The present study demonstrates the successful preparation of pDNA- lipopolyplexes of different cationic polymers via microfluidics possessing adequate physico-chemical attributes and providing full DNA condensation. All lipopolyplexes were ternary complexes in which interactions among lipopolyplexes components were confirmed by FRET, SAXS and Cryo-TEM analyses. Structurally, while chitosan lipopolyplexes appeared as globular core-shell particles of an external lipid multilamellar layer and a dense core of polyplexes, those of PLL and PEI were packed complexes in which a rearrangement among polymer, DNA and liposomes and a true interaction between the polymer and the lipids occurred.

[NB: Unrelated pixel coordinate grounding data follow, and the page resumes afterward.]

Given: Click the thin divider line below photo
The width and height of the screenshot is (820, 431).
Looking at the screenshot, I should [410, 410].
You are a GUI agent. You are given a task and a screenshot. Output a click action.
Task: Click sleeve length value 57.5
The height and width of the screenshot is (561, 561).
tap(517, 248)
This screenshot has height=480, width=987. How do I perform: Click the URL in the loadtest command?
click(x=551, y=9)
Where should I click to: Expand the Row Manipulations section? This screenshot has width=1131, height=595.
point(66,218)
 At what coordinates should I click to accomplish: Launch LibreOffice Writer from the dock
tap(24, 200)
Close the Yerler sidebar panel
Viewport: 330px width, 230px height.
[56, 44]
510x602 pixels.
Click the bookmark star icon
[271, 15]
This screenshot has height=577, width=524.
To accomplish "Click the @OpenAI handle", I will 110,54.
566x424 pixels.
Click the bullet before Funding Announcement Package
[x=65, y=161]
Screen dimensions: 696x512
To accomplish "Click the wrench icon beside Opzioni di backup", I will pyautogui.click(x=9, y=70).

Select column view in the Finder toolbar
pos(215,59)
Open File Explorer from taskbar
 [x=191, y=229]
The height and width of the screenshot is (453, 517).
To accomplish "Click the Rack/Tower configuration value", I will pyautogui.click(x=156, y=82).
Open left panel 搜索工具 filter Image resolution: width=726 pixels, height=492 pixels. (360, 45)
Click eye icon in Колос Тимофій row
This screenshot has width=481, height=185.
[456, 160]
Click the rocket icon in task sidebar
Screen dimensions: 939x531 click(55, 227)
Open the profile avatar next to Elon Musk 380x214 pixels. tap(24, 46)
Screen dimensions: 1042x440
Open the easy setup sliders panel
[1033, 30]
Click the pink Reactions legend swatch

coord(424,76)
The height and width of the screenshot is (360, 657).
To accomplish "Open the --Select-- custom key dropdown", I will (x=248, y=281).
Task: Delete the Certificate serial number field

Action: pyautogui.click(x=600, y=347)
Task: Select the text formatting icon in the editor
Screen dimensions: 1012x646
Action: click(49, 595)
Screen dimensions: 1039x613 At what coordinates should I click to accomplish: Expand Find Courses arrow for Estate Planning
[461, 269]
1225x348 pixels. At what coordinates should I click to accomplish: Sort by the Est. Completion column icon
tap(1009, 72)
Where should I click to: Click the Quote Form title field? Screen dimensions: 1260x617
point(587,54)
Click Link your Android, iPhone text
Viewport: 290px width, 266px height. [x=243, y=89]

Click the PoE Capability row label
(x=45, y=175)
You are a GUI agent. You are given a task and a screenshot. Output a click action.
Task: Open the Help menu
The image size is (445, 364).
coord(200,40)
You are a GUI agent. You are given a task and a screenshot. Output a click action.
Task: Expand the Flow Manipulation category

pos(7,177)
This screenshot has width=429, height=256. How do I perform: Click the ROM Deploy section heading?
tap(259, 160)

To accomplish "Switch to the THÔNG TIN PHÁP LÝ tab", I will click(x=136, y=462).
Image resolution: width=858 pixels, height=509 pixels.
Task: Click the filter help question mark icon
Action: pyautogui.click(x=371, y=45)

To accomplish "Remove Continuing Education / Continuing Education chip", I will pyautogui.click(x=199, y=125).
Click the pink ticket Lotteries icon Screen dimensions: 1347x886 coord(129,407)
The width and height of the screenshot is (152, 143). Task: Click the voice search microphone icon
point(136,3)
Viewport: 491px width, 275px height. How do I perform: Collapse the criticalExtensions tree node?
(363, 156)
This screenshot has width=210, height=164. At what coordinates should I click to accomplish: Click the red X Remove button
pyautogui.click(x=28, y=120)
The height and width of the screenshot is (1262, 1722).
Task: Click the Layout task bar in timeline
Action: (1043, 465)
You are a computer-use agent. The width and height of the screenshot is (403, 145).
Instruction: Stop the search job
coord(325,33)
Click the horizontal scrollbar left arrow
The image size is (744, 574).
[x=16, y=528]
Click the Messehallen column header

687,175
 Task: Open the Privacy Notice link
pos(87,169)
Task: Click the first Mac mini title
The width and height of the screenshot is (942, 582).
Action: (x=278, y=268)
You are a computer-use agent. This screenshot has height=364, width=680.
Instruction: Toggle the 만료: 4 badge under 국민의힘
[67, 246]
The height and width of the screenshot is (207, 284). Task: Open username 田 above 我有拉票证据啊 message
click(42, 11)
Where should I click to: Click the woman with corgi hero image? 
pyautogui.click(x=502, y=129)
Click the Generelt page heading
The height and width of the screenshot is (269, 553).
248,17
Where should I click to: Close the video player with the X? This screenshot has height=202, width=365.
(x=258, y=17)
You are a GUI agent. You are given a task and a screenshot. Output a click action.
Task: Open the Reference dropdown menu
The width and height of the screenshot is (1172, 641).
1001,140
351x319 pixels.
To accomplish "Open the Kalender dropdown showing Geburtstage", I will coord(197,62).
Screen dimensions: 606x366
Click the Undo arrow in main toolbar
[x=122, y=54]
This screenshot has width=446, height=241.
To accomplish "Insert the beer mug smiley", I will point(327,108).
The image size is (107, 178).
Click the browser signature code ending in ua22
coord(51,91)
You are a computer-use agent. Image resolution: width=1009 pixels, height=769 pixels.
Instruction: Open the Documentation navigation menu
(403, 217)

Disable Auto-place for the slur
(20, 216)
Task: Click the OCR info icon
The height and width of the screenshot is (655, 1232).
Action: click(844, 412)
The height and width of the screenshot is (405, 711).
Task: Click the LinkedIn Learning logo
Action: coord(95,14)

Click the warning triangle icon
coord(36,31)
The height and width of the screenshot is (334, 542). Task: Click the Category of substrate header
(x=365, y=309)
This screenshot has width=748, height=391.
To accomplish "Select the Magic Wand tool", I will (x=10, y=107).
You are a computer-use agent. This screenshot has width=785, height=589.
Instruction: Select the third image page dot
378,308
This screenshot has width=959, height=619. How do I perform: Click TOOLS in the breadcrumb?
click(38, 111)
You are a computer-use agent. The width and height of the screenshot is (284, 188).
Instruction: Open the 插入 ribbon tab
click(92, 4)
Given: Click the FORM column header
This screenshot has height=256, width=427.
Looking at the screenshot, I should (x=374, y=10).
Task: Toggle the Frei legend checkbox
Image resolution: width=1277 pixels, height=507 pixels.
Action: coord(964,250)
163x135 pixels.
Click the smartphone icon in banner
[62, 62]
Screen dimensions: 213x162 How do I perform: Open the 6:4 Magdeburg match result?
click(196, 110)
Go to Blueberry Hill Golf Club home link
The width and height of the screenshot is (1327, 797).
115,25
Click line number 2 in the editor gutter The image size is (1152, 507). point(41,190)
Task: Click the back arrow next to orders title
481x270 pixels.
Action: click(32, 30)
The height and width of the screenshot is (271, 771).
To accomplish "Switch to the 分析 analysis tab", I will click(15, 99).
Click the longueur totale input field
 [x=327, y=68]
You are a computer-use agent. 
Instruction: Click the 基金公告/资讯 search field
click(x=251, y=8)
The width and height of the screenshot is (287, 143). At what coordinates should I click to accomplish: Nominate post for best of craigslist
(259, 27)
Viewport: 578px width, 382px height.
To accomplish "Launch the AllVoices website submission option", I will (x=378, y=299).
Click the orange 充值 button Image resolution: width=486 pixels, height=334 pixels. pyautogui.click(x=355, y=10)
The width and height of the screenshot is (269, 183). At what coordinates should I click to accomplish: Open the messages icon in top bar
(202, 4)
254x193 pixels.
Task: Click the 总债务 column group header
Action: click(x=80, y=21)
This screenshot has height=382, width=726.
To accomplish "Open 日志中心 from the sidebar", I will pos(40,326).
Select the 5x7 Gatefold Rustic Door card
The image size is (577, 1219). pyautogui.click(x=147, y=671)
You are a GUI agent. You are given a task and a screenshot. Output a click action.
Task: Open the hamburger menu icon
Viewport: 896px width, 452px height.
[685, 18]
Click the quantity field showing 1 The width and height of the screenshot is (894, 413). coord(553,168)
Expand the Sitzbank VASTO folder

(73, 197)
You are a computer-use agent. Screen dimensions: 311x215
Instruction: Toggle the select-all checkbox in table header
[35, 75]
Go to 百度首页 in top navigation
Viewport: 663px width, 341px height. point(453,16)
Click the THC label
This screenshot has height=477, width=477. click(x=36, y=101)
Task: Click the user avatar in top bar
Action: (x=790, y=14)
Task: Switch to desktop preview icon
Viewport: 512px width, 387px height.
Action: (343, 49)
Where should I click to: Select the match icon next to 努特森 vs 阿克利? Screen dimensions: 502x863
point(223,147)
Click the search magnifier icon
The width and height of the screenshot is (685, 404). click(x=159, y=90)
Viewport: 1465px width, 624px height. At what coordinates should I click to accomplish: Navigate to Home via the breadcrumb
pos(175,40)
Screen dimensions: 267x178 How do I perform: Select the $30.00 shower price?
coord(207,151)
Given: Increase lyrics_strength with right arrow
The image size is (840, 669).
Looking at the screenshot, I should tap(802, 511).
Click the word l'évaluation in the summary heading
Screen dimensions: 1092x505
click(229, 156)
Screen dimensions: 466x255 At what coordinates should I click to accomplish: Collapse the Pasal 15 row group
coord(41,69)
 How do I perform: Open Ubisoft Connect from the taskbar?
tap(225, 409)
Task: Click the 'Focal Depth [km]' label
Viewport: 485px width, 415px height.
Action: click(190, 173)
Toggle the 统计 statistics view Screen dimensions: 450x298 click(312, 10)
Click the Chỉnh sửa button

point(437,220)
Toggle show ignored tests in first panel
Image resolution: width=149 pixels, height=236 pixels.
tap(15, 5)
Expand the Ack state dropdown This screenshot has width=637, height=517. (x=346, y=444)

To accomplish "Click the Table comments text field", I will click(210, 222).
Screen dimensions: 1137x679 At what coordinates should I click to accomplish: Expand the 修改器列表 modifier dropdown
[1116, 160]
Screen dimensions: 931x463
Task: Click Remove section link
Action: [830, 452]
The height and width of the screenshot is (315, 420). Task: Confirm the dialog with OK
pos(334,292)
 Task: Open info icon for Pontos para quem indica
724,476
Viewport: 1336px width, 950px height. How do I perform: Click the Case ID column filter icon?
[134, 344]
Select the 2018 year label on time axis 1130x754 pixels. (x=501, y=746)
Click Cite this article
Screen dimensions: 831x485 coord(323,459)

The choice of cationic polymer also strongly dictated in vitro performances of these synthetic vectors. In essence, though uptake kinetics of the three lipopolyplexes were comparable, PEI lipopolyplexes promoted the highest transfection efficiency in both tumor and non-tumor/primary cells, and this correlated with a greater endosomolytic activity. Overall, this study demonstrates that lipopolyplexes are a versatile and valid platform for pDNA delivery with PEI lipopolyplexes being the most potent formulation; moreover, the type of cationic polymer played the major role in the intercellular trafficking of these nanovectors. This work poses the basis for future studies in which the composition and surface properties of these ternary complexes can be modified to optimize their performance based on the selected target and pathology. Further research is also needed to optimize the microfluidic method for preparing lipopolyplexes in a single injection step.

Acknowledgments

This research was supported by EU funding within the MUR PNRR “National Center for Gene Therapy and Drugs based on RNA Technology” (Project no. CN00000041, CN3 - Spoke #8 “Platform for DNA/RNA delivery”). The authors thank ID02 beamline staff at ESRF and PSCM (Grenoble, Fr) for technical support.

Disclosure

The authors report no conflicts of interest in this work.